- Also known as: Yurippe (ゆりっぺ)
- Born: 4 July 1977 (age 49) Japan
- Genres: J-pop
- Occupations: Singer, composer
- Instruments: Vocals, tambourine
- Years active: 1999–2013
- Label: Giza Studio
- Website: garnetcrow.com

= Yuri Nakamura (singer) =

Japanese musical composer and singer

Yuri Nakamura (中村由利, Nakamura Yuri) is a Japanese musical composer and singer under Giza Studio label. In years 1999-2013 she was a vocalist and composer of Japanese pop band Garnet Crow.

==History==
While in school she was interested in composing music and classical artists such as Piotr Il'yich Tchaikovsky and Frédéric Chopin inspired her.

In the winter of 1999, she participated in recording of Eien album by Japanese band Zard as a back vocalist. In beginning of autumn, the earlier formation of her band Garnet Crow began during recording of Mai Kuraki's English language single "Baby I Like".
On November, the pre-recorded version of "Mysterious Eyes" was aired on Japanese TV Yomiuri Telecasting Corporation which was used as opening theme for anime television series Detective Conan. In December they released their first mini album First Kaleidscope: Kimi no Uchi ni Tsuku made Zutto Hashitte Yuku under Giza Studio's indies label Tent House.

In March 2000, her band debuted with the major singles "Kimi no Uchi ni Tsuku made Zutto Hashitte Yuku" and "Mysterious Eyes".

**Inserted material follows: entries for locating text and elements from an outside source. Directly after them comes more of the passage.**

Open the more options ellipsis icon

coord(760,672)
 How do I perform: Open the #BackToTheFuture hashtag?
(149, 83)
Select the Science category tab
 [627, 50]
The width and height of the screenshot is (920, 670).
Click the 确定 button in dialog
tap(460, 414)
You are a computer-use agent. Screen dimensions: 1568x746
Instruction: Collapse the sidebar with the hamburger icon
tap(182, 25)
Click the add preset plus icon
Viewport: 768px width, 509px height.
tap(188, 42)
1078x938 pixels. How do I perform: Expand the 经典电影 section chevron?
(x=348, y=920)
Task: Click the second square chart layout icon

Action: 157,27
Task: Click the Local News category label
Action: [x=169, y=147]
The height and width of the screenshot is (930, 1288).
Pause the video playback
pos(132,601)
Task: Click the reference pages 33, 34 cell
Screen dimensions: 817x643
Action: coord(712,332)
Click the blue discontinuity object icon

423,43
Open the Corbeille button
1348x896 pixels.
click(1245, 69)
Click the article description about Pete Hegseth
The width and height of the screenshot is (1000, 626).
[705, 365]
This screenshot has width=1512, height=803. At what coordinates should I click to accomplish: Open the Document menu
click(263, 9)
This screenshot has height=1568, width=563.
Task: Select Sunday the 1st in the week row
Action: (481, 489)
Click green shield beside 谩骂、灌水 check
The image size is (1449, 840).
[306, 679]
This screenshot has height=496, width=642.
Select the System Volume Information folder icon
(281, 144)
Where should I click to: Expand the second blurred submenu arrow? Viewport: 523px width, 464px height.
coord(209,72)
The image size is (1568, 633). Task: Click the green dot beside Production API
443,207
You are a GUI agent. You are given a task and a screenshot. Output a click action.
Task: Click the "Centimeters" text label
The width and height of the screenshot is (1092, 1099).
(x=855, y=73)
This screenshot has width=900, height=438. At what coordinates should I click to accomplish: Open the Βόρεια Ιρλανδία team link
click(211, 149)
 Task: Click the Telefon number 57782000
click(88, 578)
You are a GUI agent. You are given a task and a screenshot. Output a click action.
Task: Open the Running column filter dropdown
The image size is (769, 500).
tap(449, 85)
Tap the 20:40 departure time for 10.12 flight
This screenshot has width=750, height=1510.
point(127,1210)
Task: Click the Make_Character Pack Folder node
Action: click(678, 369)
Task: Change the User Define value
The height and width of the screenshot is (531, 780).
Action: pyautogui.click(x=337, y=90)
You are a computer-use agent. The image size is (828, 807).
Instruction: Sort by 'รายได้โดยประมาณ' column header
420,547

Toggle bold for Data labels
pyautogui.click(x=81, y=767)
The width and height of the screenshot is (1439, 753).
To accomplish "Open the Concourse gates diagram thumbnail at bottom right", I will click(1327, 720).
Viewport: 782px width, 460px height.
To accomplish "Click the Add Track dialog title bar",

In December 2001, she participated in the R&B cover album Giza Studio R&B Respect Vol.1: Six Sisters Selection, covering Tell me by Groove Theory. Few days later after cover album release, she made her first public appearance in live GIZA studio R&B PARTY at the Hills Pan Kōjō along with another Giza artists such as Aiuchi Rina, Mai Kuraki, Ami Matsunaga (The Tambourines), Mami Miyoshi (Rumania Montevideo) and Akiko Matsuda (Ramjet Pulley).

In 2002, she made her first appearance as representative band member in their first live tour First live scope, the DVD footage was released in 2003. In summer she appeared in another Giza Studio summer event, "Giza studio Mai-K & Friends Hotrod Beach Party" where she covered The Little Old Lady (from Pasadena) by Jan & Dean. Recorded version of this song was released in autumn.

In February 2003, along with Japanese singer-songwriters Rina Aiuchi and Mai Kuraki they've appeared in "Giza Studio Valentine Concert". She performed here early songs from her band. There were plans to release DVD footage of concert, however due to unknown reason it was canceled. On the same month she composed song Graduation for Japanese band U-ka Saegusa in dB, the song was included in their debut mini album Secret & Lies. On September, she made her television public appearance on music program Music Station where she performed with Garnet Crow their single "Kimi to Iu Hikari". On October. She participated in collaboration cover single "Imitation Gold" along with Mai Kuraki, covering "Watashi wa Kaze" by Carmen Maki & Oz as coupling song. The producer is Tak Matsumoto from the Japanese rock band B'z. The song was also included in the rock cover album The Hit Parade.

In 2004, she composed for Japanese band Zard song for their album Tomatteita Tokei ga Ima Ugokidashita, Tomatteita Tokei ga Ima Ugokidashita. Zard vocalist, Izumi Sakai performed this song in their first live tour "What a beautiful moment 2004".

In 2005, she composed song for Japanese singer Sayuri Iwata "Sorairo no Neko". She later covered it in Garnet Crow compilation album Best and performed once in their live tour Livescope 2006 - Twilight Valley. It's her last song composed for someone else.

In 2007, she participated recording of Zard first posthumous single "Glorious Mind" in backing vocals. The song was used as opening theme for anime television series Detective Conan.

In 2008, she made special guest appearance in Zard live tour What a Beautiful Memory 2008.

In early 2010 she formed alternative subgroup Miniqlo along with guitarist of Garnet Crow, Hitoshi Okamoto. Their CD releases were limited and only were available during Garnet Crow live tours. The albums consist of re-arranged songs from previously release studio albums by Garnet Crow. On December she has participated in Christmas cover album "Christmas Non-Stop Carol" along with other Giza and Tent House artists covering song Auld Lang Syne. Re-arranged version appears in final Miniqlo album Viento Blanco. On December, during Garnet Crow's Parallel Universe Live Tour, as part of setlist she covered Angels We Have Heard on High, in 2011 it was released on DVD Garnet Crow livescope 2010+ ～Welcome to the Parallel Universe ～.

In 2013 after their final live tour Livescope 2013 -Final-, the band has disbanded. Her presence is unknown since 2013.